So you want to buy a house at a young age but don’t have enough deposit…. What can you do?
With young home buyers, most lenders want to see at least 5% of the property value of your new home in genuine savings saved over a minimum of 3 months, preferably 6 months.
The lenders consider genuine savings to be money saved consistently over a period of time, constantly increasing – no withdrawals and no large amounts being deposited (such as sale of a car or tax cheque etc). Large sums may need to be in the bank for at least three months to be considered.
If you haven’t been saving consistently then there are a few alternative options:
Ask family for help
If you have parents or relatives who can help you get your start in the housing market, get a financial gift to cover the difference between what you have and what you need for a deposit. This gift should be exactly that – not repayable in the future. You will need a statutory declaration stating this signed by your parents or relatives and witnessed by a JP or commissioner of declarations. In this situation, the lender may also insist on more than a 5% deposit. It could be closer to a 10% deposit!
Get a guarantor
If your family can’t help you with a financial gift but they have a home of their own that they could use as a second security they can still help to get you into the property market. They may use the equity in their home and go guarantor for you. The loan could then be 100% of the purchase price in your name with your relative having a limited guarantee of 20% against their home.
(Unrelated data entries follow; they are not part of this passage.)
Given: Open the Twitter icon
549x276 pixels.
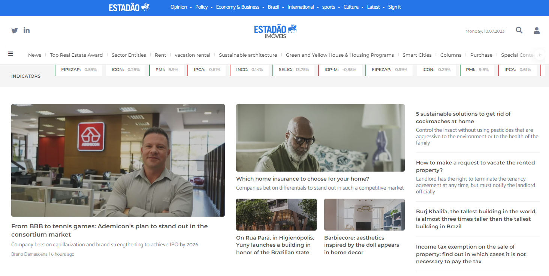Looking at the screenshot, I should 15,30.
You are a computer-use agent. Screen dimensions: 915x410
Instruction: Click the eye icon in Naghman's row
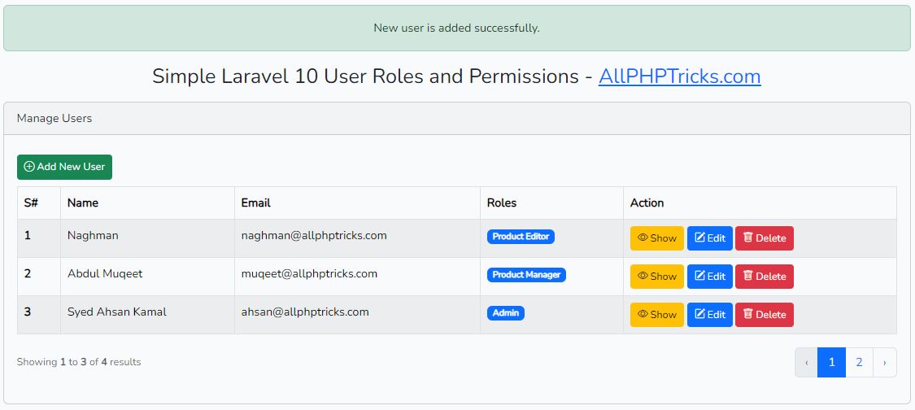tap(643, 238)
This may also save you the expense of Lenders Mortgage insurance.
Tax concessions could help
For first home buyers, there may be a stamp duty concession that will reduce your costs. For this information, you will need to check your own state regulations (NSW, VIC, QLD, NT, ACT, WA, TAS & SA).
Pay your rent on time
If you are buying a house at a young age some lenders will also look at the fact that you have been paying rent and will use your ability to pay rent as proof that you can afford a loan. They may not worry so much about where your deposit came from or that you haven’t been saving long enough. This requires you to be renting from an agent (not your parents) who can provide them with a rental ledger that shows how well you have been paying your rent – again, preferably over a six to 12 month period.
So, now we have a deposit, but the repayments look a little high?
There are ways to make your home loan more affordable in the first couple of years until your income covers it more easily.
Start with an interest only loan
You may be able to have “Interest Only” payments for a short while. This means that while you are only paying the interest on the loan (not actually paying off the property value), you may still get into the home of your dreams a little faster. An interest only payment can be made for up to 5 years before you will need to start paying down on the principal of your loan so it’s an interim solution.
Rent out rooms
Have you thought of buying a slightly bigger house than you actually need and having boarders in the spare rooms? Again, helping out in the short term to keep making payments and still having money in your pocket.
If these options don’t interest you, then you should look at what you can comfortably afford and maybe buy a smaller place or look at suburbs that are a little cheaper for young home buyers and then use this property as a stepping stone to the home of your dreams later on.